=== Provided entries ===

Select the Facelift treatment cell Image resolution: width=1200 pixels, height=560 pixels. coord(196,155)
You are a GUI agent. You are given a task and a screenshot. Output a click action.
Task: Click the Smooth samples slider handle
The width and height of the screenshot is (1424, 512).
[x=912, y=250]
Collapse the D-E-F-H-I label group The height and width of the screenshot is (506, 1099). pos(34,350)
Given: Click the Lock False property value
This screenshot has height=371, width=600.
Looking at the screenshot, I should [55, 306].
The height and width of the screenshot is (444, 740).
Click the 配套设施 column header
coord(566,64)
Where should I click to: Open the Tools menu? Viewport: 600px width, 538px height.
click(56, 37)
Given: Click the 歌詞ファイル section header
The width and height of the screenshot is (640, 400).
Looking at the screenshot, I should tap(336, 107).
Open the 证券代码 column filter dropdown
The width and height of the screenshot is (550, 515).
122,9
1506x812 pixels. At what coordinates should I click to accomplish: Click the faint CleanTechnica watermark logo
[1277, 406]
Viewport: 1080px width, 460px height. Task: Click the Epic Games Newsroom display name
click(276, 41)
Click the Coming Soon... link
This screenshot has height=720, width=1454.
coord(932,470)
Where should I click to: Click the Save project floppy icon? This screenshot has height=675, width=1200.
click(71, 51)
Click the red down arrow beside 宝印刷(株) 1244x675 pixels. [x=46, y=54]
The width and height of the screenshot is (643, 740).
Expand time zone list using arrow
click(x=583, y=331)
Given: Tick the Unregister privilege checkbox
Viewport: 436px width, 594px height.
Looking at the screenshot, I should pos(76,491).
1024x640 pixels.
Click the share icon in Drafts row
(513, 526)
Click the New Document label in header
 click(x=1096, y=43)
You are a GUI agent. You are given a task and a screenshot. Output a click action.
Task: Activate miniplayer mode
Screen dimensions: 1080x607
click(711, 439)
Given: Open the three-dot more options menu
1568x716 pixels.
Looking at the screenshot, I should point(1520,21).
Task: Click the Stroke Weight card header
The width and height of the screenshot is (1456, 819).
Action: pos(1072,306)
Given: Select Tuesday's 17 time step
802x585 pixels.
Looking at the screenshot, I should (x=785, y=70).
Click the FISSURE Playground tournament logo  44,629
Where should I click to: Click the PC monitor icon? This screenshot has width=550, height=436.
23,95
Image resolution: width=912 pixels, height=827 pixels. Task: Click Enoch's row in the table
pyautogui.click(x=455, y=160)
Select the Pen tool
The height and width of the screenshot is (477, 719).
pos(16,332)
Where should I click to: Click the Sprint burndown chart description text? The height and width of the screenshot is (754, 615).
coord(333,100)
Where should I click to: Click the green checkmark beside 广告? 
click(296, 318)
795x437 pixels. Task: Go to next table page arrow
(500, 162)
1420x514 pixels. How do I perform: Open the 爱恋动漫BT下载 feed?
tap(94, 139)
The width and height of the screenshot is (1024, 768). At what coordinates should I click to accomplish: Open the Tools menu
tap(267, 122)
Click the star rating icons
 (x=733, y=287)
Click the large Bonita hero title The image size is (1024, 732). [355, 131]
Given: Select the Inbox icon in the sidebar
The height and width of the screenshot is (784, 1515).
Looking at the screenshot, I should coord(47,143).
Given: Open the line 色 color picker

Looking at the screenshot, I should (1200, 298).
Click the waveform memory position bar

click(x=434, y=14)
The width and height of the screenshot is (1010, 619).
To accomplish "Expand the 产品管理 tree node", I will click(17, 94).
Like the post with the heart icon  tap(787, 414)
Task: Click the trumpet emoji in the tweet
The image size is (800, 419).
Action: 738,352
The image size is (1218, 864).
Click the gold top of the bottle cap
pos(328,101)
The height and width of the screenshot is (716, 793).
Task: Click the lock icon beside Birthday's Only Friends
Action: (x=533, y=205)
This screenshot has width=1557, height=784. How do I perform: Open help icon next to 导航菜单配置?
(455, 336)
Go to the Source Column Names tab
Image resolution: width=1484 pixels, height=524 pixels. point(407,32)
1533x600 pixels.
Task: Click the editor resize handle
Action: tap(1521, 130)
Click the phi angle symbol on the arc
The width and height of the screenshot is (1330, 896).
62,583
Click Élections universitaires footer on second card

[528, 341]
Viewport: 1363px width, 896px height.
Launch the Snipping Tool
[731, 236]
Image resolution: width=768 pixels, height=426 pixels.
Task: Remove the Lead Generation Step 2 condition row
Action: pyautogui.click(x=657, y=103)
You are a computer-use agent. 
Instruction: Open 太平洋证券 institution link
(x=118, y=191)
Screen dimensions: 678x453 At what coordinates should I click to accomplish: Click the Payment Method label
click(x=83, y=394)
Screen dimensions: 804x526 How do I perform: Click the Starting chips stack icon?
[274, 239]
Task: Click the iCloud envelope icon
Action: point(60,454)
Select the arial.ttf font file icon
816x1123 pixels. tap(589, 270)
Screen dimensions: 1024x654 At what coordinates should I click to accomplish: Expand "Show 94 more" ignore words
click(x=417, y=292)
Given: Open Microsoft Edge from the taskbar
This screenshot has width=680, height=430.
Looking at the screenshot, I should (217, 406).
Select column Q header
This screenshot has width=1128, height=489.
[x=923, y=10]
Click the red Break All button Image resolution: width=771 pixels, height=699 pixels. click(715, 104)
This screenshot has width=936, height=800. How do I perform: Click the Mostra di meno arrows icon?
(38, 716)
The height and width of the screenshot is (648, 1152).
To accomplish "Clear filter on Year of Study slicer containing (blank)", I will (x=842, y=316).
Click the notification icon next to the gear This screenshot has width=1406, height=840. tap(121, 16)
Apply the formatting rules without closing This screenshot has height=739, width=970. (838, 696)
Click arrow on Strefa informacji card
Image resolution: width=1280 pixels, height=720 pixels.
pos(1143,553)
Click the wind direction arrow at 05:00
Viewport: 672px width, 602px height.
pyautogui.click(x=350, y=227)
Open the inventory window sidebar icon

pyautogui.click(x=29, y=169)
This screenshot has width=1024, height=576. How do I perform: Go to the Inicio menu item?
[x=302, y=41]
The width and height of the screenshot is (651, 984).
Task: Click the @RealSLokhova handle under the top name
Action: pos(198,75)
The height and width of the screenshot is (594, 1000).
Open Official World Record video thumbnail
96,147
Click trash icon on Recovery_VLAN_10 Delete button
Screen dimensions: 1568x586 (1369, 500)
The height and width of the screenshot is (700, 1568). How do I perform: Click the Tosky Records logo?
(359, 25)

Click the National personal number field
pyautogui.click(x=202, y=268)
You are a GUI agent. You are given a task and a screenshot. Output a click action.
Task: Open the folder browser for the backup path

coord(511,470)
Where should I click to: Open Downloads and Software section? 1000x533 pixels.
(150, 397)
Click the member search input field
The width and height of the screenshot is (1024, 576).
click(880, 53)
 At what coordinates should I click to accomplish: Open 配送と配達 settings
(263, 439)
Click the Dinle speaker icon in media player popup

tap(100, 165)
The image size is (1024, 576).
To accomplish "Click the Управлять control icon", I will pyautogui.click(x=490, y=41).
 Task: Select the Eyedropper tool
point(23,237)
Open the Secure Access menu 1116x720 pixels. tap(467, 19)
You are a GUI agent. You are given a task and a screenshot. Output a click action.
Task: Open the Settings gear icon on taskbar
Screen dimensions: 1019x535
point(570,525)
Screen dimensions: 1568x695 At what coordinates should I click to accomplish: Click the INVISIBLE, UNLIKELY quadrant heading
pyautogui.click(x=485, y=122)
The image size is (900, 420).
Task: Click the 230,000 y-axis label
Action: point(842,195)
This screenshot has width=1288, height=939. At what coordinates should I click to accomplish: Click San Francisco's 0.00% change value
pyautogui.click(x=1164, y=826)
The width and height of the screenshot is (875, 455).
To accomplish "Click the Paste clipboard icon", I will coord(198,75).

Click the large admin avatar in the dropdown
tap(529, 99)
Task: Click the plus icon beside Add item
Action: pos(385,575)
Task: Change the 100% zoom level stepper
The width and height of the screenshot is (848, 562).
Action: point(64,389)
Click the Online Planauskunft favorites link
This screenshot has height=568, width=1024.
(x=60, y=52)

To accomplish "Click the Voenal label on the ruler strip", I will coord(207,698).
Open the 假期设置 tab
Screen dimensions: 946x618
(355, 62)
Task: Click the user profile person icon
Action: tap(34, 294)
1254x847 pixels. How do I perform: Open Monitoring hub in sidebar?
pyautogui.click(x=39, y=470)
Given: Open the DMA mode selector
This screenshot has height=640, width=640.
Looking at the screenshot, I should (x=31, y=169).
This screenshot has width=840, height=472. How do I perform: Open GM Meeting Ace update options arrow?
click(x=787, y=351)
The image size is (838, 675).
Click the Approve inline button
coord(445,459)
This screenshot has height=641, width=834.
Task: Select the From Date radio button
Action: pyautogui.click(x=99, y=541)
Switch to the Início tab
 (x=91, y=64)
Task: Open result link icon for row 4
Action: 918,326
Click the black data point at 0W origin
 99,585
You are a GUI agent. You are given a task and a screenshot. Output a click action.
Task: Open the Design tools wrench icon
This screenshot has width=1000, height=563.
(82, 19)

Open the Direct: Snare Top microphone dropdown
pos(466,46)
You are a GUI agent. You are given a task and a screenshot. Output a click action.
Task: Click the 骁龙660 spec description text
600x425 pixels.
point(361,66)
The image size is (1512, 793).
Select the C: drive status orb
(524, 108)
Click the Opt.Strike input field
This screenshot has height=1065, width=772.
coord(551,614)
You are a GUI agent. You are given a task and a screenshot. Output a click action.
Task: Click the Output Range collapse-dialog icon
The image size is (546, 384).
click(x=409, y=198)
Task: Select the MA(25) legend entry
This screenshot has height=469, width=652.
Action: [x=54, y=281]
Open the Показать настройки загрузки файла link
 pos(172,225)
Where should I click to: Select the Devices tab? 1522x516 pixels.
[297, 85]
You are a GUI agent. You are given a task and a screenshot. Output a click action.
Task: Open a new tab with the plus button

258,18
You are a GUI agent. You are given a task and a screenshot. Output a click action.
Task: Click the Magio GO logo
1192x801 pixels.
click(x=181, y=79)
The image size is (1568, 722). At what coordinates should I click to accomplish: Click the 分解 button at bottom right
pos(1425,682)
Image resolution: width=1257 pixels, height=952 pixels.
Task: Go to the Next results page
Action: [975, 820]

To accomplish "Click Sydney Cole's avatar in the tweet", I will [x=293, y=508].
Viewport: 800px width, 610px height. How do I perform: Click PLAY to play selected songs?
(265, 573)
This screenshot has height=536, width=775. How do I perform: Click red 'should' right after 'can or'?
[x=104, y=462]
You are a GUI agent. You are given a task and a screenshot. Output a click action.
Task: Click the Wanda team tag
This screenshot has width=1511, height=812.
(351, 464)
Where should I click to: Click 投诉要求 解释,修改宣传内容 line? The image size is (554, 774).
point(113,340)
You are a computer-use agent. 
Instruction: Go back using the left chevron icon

===

=== Description of the task ===
Write out exactly the lines between the start of the entries and the line containing "Task: Click the Stroke Weight card header", including that line and the first one.

=== Completed task ===
Select the Facelift treatment cell Image resolution: width=1200 pixels, height=560 pixels. coord(196,155)
You are a GUI agent. You are given a task and a screenshot. Output a click action.
Task: Click the Smooth samples slider handle
The width and height of the screenshot is (1424, 512).
[x=912, y=250]
Collapse the D-E-F-H-I label group The height and width of the screenshot is (506, 1099). pos(34,350)
Given: Click the Lock False property value
This screenshot has height=371, width=600.
Looking at the screenshot, I should [55, 306].
The height and width of the screenshot is (444, 740).
Click the 配套设施 column header
coord(566,64)
Where should I click to: Open the Tools menu? Viewport: 600px width, 538px height.
click(56, 37)
Given: Click the 歌詞ファイル section header
The width and height of the screenshot is (640, 400).
Looking at the screenshot, I should tap(336, 107).
Open the 证券代码 column filter dropdown
The width and height of the screenshot is (550, 515).
122,9
1506x812 pixels. At what coordinates should I click to accomplish: Click the faint CleanTechnica watermark logo
[1277, 406]
Viewport: 1080px width, 460px height. Task: Click the Epic Games Newsroom display name
click(276, 41)
Click the Coming Soon... link
This screenshot has height=720, width=1454.
coord(932,470)
Where should I click to: Click the Save project floppy icon? This screenshot has height=675, width=1200.
click(71, 51)
Click the red down arrow beside 宝印刷(株) 1244x675 pixels. [x=46, y=54]
The width and height of the screenshot is (643, 740).
Expand time zone list using arrow
click(x=583, y=331)
Given: Tick the Unregister privilege checkbox
Viewport: 436px width, 594px height.
Looking at the screenshot, I should pos(76,491).
1024x640 pixels.
Click the share icon in Drafts row
(513, 526)
Click the New Document label in header
 click(x=1096, y=43)
You are a GUI agent. You are given a task and a screenshot. Output a click action.
Task: Activate miniplayer mode
Screen dimensions: 1080x607
click(711, 439)
Given: Open the three-dot more options menu
1568x716 pixels.
Looking at the screenshot, I should point(1520,21).
Task: Click the Stroke Weight card header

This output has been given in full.